Celebrating This Day....

Today is January 16th. Once again it has rolled around and looms right in front of me.  Twelve years ago on this date my Grandmother was killed in a car accident in Concord, North Carolina.  Senseless, tragic, life-changing, devastating are just a few of the words that barely begin to describe that day.  Lenora Christopher Swink: the most wonderful Grandmother, confidante, friend, and Christian {among many other "wonderfuls" that she was to me and so many others} was taken from us by a tragedy that left a huge hole in the lives of many.  For a few years after her death, it was almost as if I had died as well on that day.  It is a day that I will never forget, but as the years have passed I have found on this day that rather than feel the anger and sadness I held onto for so long, I now feel a bittersweet celebration of my Grandmother's life.  Her birthday is in the Spring, and on that date we celebrate her date of birth.  But as the years have passed since her death, and I have grown in who I am, I find that on January 16th I now celebrate the wonderful life she lived, and the date she entered her eternal life.  This was actually what she was living for... what she was striving to attain.  And while I miss her, I wouldn't wish her back to this crazy world.

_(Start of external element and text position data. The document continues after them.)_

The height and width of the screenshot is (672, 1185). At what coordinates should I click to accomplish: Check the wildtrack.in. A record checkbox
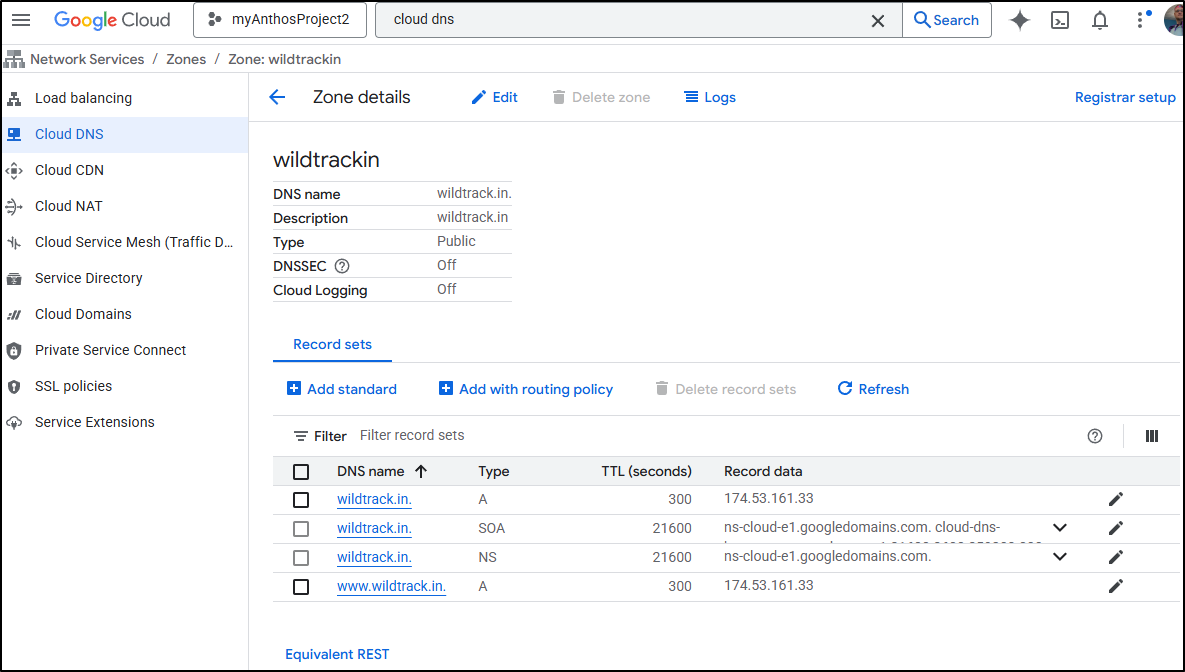coord(301,500)
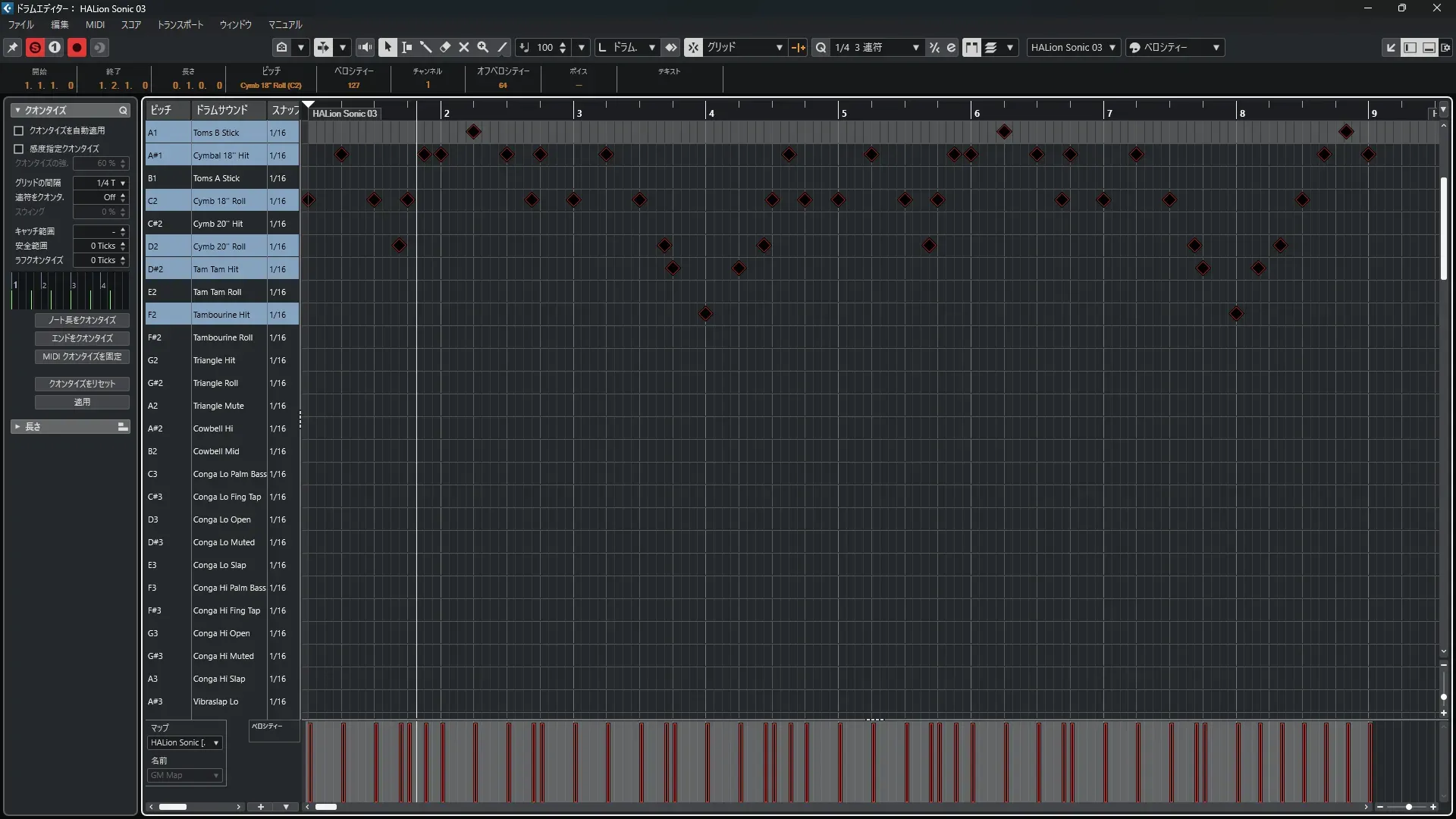Image resolution: width=1456 pixels, height=819 pixels.
Task: Open the HALion Sonic drum map dropdown
Action: [x=184, y=743]
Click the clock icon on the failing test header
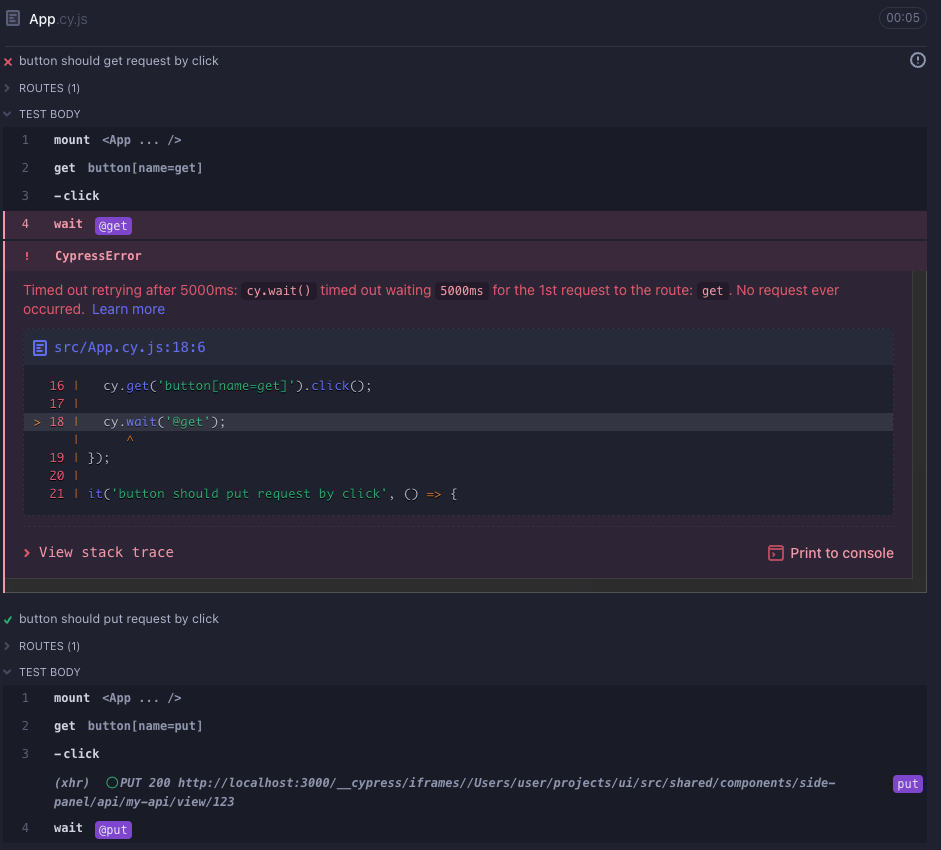The width and height of the screenshot is (941, 850). click(x=917, y=60)
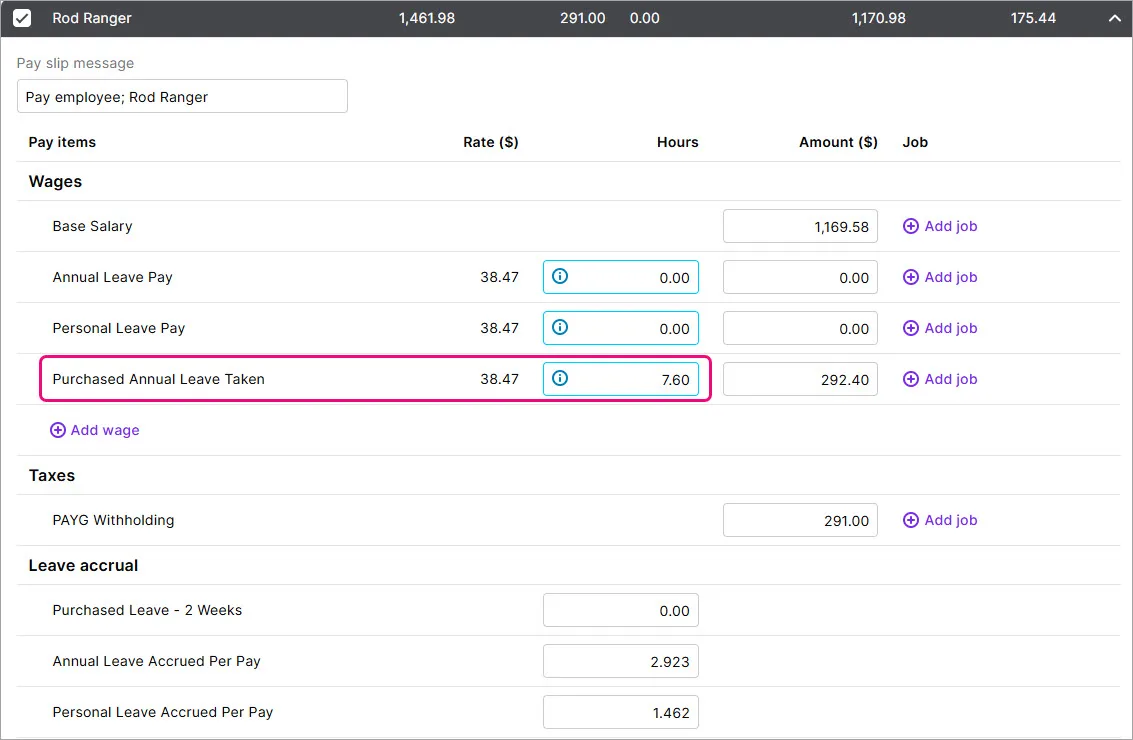Click the Personal Leave Accrued Per Pay field
This screenshot has height=740, width=1133.
(620, 712)
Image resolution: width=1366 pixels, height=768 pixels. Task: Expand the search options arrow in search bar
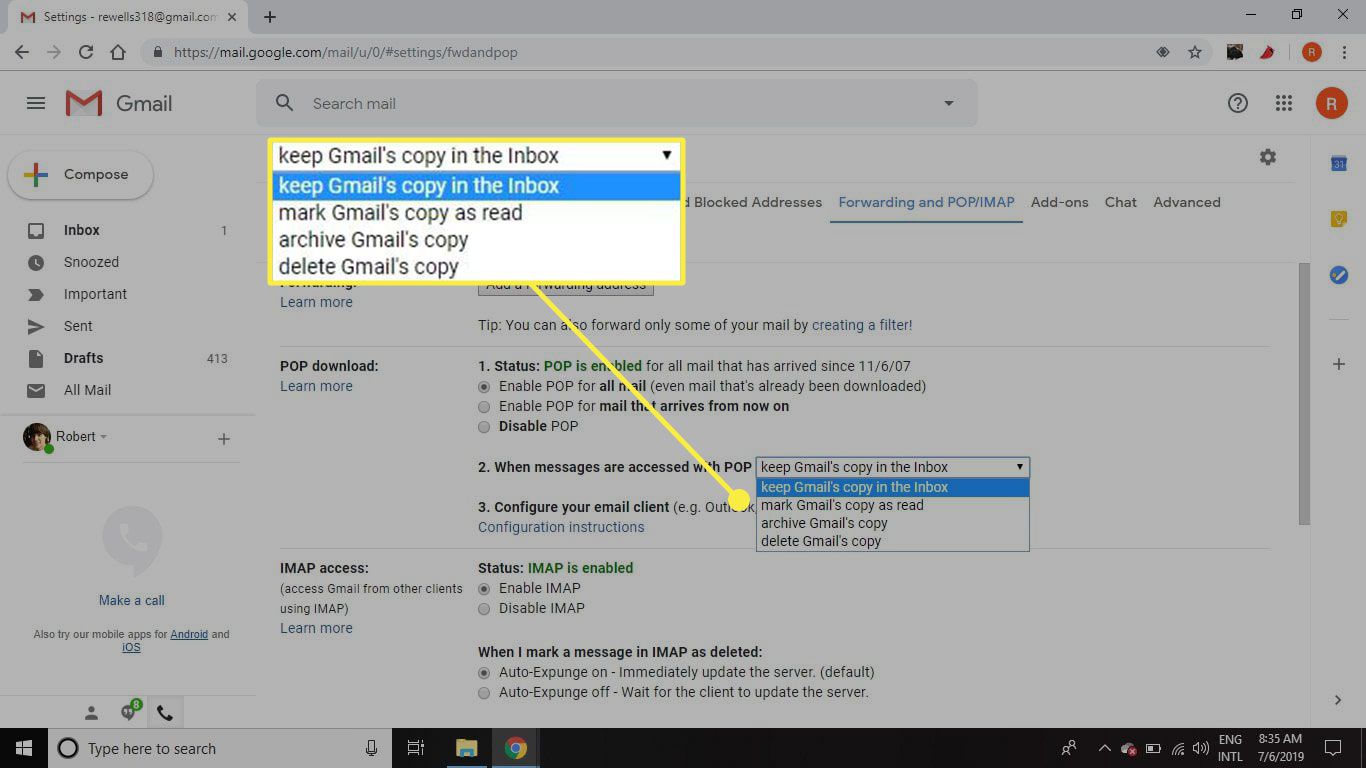pyautogui.click(x=948, y=103)
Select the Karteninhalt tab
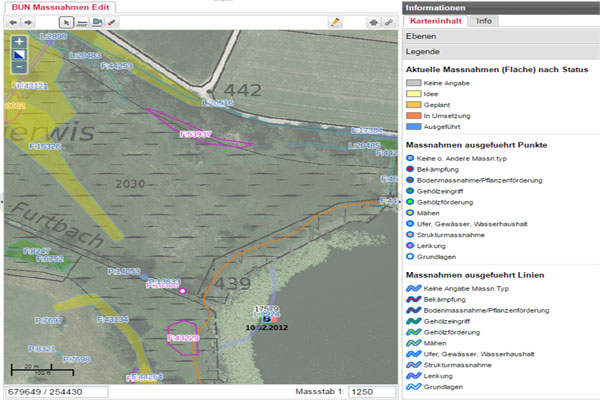Viewport: 600px width, 400px height. coord(435,21)
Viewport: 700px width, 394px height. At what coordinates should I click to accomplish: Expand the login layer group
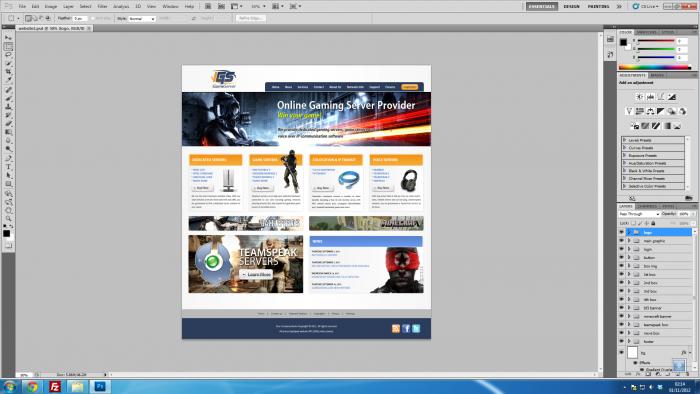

My expectations were that I would wake up this morning, and my first thoughts would undoubtedly be of the loneliness of the past twelve years without her. But God has been gracious in His mercy today.  I got up, grabbed a cup of coffee and headed out the door to Pilates class.  And on the quick drive there, I prayed for strength to get through this day...grace that is sufficient for me to go through this day and see the blessings rather than the holding onto the hurt.  And then I heard these words in a song that came on my Sirius/XM radio station:

"And it’s good
I got more than I ever thought I would
I can finally see how all the wrong turns and the heartaches
The lessons in the mistakes
Help me count these blessings like I should
And it’s so good

Every day’s a gift that I’ve been given
Every breath feels like a second chance
And everything I’ve done heaven has seen
And God just keeps on forgiving me, and I
Do my best to change what I can

And it’s good to know that I have been forgiven
Good to have her laying by my side
I’ve been given more than I deserve
For a past so full of bridges burned
I couldn’t make this better if I tried
"
 
"Good" by Dave Barnes

There was no doubt in my mind that God was hugging me up in His arms and giving me exactly what I needed to get through this day.  To see the blessings my Grandmother placed in my life, that have lasted on and on even years after she was gone.  What a gift she was to my life, and to so many others.  My tears today are a celebration of her life, of the love she had for me, of the impression she left upon my heart that shaped me in many ways into the woman I am today.  

 

 
Have you ever experienced a hurt or disappointment that seemed too huge to handle?  Something you were pretty sure would take your breath away forever?  Let me assure you - God is a big god.  We were created by a Creator who loves us very much.  Nothing catches Him by surprise, and nothing that we go through in this life goes to waste.  He can turn anything around to bring Him glory.  His ways are definitely not my ways, and I have come to accept that I may never understand many of the why's and how's in this crazy life {at least not on this side of glory}... but I hold tightly to my faith that the day will come when it will all make sense. From here on, I will hold tightly to each tear that falls from missing someone who was so dear and important to my life...I will be thankful for every moment that I was so blessed to share with her.